Что почувствовал аббат Оггер в ночной церкви после того, как вымолил знамение о помиловании Иуды?

• Текст документа:

=======

Этот вопрос заслуживает дальнейшего рассмотрения. Возьмем в качестве конкретного примера историю набожного Abbe Oegger, которую нам в своем Jardin d'Epicure рассказывает Анатолъ Франс. Этот священник был мечтателем, много рефлектировал и фантазировал в особенности о судьбе Иуды, и между прочим задавался вопросом, правда ли, что, как гласит учение церкви, Иуда осужден на вечные муки ада, или Бог все-таки его помиловал? Аббат опирался при этом на то разумное соображение, что Бог в своей всемудрости избрал Иуду орудием для того, чтобы привести Христово дело спасения к высочайшей его точке[32]. Это необходимое орудие, без помощи которого человечество не смогло бы стать причастным спасению, не должно было бы никоим образом быть проклято милосердным Богом на вечные времена. Чтобы покончить со своими сомнениями, аббат отправился однажды ночью в церковь и вымолил себе знамение, которое должно было свидетельствовать о помиловании Иуды. Тогда он почувствовал небесное прикосновение к своему плечу. На другой день аббат сообщил архиепископу о своем решении идти в мир, чтобы проповедывать Евангелие бесконечного милосердия Божия. Здесь перед нами богато развитая система фантазии. Дело идет о хитроумном и неразрешимом вопросе, проклята или нет легендарная фигура Иуды. Эта легенда относится к тому мифическому материалу, который касается коварной измены герою; вспомним Зигфрида и Гагена, Бальдера и Локи; Зигфрид и Бальдер были убиты бесстыдными изменниками в среде близких. Этот миф трогателен и трагичен именно тем, что благородный падает не в честном бою, а от руки злого предателя; такой исход часто встречается и в истории; стоит только вспомнить Цезаря и Брута. Что миф о таком злодеянии бесконечно стар и что о последнем все вновь и вновь повествуют, как о предмете назидательном, это является выражением того психологического обстоятельства, что зависть лишает человека сна и что все мы в тайнике нашего сердца храним желание смерти героя. Это правильно повторяющееся наблюдение находит свое приложение к мифической традиции; передаются из уст в уста не всякие сообщения о старинных деяниях, а только то, в чем высказываются всеобщие и неизменно обновляющиеся мысли человечества. Так, например, жизнь и деяния основателей древних религий представляют собой чистейшее сгущение типических мифов соответственных эпох; за этими сгущениями совершенно исчезает индивидуальный образ[33].

=======

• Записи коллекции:

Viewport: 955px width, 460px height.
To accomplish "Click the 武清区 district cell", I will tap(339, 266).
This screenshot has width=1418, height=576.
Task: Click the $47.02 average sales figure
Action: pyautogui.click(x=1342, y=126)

=======

• Письменный ответ: Он почувствовал небесное прикосновение к своему плечу.